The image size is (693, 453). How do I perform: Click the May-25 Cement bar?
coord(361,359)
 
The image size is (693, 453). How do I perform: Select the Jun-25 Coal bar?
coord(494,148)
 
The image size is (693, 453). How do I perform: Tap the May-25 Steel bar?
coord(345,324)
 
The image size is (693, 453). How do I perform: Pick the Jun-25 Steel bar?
---------------
Short task
Reproduce all of the records above verbatim, keeping every line as it stands.

Correct response
The image size is (693, 453). How do I perform: Click the May-25 Cement bar?
coord(361,359)
 
The image size is (693, 453). How do I perform: Select the Jun-25 Coal bar?
coord(494,148)
 
The image size is (693, 453). How do I perform: Tap the May-25 Steel bar?
coord(345,324)
 
The image size is (693, 453). How do I perform: Pick the Jun-25 Steel bar?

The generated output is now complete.